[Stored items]
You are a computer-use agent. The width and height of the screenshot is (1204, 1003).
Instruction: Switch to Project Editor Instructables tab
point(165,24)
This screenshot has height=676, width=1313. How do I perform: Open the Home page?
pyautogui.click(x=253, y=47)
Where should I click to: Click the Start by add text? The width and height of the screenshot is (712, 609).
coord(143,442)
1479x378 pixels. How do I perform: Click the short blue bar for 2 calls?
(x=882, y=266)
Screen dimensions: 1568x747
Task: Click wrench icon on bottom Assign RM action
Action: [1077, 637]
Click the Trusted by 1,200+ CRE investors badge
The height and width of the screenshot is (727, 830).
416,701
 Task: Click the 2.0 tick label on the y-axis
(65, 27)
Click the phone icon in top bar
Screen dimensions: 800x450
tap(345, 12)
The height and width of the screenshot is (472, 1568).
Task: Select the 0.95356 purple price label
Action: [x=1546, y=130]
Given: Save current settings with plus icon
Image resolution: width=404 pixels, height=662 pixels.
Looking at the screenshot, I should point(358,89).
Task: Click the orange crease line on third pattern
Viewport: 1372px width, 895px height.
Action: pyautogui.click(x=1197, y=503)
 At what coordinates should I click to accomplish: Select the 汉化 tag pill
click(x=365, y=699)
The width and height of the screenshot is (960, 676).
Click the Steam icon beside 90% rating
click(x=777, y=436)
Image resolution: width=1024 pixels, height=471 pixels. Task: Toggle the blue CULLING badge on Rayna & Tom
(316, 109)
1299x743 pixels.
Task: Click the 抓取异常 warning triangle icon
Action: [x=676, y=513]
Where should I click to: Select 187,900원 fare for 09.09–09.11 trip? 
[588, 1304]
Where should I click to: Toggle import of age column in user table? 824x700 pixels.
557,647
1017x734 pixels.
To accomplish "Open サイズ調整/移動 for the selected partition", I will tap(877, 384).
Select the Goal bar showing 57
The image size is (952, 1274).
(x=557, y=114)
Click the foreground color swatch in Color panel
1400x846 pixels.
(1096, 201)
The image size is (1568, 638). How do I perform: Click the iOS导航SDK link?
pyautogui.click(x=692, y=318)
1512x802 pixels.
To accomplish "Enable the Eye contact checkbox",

* Instructions to follow
Copy every record exactly, with nothing added or dropped.

* Result below
You are a computer-use agent. The width and height of the screenshot is (1204, 1003).
Instruction: Switch to Project Editor Instructables tab
point(165,24)
This screenshot has height=676, width=1313. How do I perform: Open the Home page?
pyautogui.click(x=253, y=47)
Where should I click to: Click the Start by add text? The width and height of the screenshot is (712, 609).
coord(143,442)
1479x378 pixels. How do I perform: Click the short blue bar for 2 calls?
(x=882, y=266)
Screen dimensions: 1568x747
Task: Click wrench icon on bottom Assign RM action
Action: [1077, 637]
Click the Trusted by 1,200+ CRE investors badge
The height and width of the screenshot is (727, 830).
416,701
 Task: Click the 2.0 tick label on the y-axis
(65, 27)
Click the phone icon in top bar
Screen dimensions: 800x450
tap(345, 12)
The height and width of the screenshot is (472, 1568).
Task: Select the 0.95356 purple price label
Action: [x=1546, y=130]
Given: Save current settings with plus icon
Image resolution: width=404 pixels, height=662 pixels.
Looking at the screenshot, I should point(358,89).
Task: Click the orange crease line on third pattern
Viewport: 1372px width, 895px height.
Action: pyautogui.click(x=1197, y=503)
 At what coordinates should I click to accomplish: Select the 汉化 tag pill
click(x=365, y=699)
The width and height of the screenshot is (960, 676).
Click the Steam icon beside 90% rating
click(x=777, y=436)
Image resolution: width=1024 pixels, height=471 pixels. Task: Toggle the blue CULLING badge on Rayna & Tom
(316, 109)
1299x743 pixels.
Task: Click the 抓取异常 warning triangle icon
Action: [x=676, y=513]
Where should I click to: Select 187,900원 fare for 09.09–09.11 trip? 
[588, 1304]
Where should I click to: Toggle import of age column in user table? 824x700 pixels.
557,647
1017x734 pixels.
To accomplish "Open サイズ調整/移動 for the selected partition", I will tap(877, 384).
Select the Goal bar showing 57
The image size is (952, 1274).
(x=557, y=114)
Click the foreground color swatch in Color panel
1400x846 pixels.
(1096, 201)
The image size is (1568, 638). How do I perform: Click the iOS导航SDK link?
pyautogui.click(x=692, y=318)
1512x802 pixels.
To accomplish "Enable the Eye contact checkbox",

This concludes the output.